Remote Access – With remote access you will be able to send the photos to your email without having to leave home. You’ll be able to get a hold of the photos without disturbing or scaring the wildlife you want to photograph and scout. Remote access is a good idea for those hunting on property that is hundreds of miles away. While remote access will cost more, try to make sure if you really have a need for it. There is a monthly cost to activate the remote access. Another thing to keep in mind is that if your cell phone does not work in the field where you are, it is unlikely that the remote access will work either.
Warranty – Warranties are very important and a great way for you to protect this investment. A good warranty or satisfaction guarantee allows you to check the product you are interested in but in a deeper way that is not available on regular sales sites. Although sales sights will give you the description of each camera it will not give you inside information on what the camera is like to actual use the way that customer comments will. Keep in mind that not all reviews and comments are valid, but if you look for trail cameras that have high star ratings and lots of customer comments, you can be confident that you will only charge what is due.
Trail cameras are a great way to scout and take photographs of the wildlife that 1.) You are hunting or 2.) You just want to photograph and track.
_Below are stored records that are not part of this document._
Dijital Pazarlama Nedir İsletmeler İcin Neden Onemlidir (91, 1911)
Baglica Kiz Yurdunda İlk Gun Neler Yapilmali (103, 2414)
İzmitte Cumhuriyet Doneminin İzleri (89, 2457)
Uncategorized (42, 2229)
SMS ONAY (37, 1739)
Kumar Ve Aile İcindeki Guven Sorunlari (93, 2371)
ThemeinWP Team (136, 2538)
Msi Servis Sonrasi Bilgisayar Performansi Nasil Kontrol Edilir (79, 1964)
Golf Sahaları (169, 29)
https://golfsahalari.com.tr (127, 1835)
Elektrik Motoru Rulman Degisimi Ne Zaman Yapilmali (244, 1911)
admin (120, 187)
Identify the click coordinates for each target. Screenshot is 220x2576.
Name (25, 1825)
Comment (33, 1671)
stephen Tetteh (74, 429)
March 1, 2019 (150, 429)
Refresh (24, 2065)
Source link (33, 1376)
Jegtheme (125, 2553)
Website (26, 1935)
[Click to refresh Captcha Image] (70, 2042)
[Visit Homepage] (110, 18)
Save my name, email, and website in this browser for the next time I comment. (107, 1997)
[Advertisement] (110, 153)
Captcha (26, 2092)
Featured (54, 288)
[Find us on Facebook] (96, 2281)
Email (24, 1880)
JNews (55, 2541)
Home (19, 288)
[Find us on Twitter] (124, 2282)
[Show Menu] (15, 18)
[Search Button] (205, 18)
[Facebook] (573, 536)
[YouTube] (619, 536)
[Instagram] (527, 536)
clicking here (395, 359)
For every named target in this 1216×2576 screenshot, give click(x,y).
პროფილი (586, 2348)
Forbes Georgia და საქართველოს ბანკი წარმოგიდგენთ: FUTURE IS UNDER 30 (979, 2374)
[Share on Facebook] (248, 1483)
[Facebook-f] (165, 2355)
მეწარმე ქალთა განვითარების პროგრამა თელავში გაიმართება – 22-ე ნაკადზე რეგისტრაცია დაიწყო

With all of the different brands and models of trail cameras on the market it can be very confusing or overwhelming to figure out which ones are good, which ones should be avoided, and which ones are the best of the best.
We have addressed this potential analysis paralysis by doing research and testing and providing you with the three top-rated trail cameras on the market along with a buying guide that will give you the features to look for when you are shopping around.
This information will equip you with the tools you need to eliminate the cameras you’re not interested in or that do not fit your needs and allow you to make a confident decision in the right camera for your needs, likes, preferences, and outdoor lifestyle.
When you are down to just a couple of choices, be sure to check the customer comments on the final couple of choices you are trying to decide between. Customer feedback can be very valuable when you are unsure of what good information is and what sounds like just hype. Educating yourself on things will prevent accidents from being made and from you wasting your money and time on the wrong camera.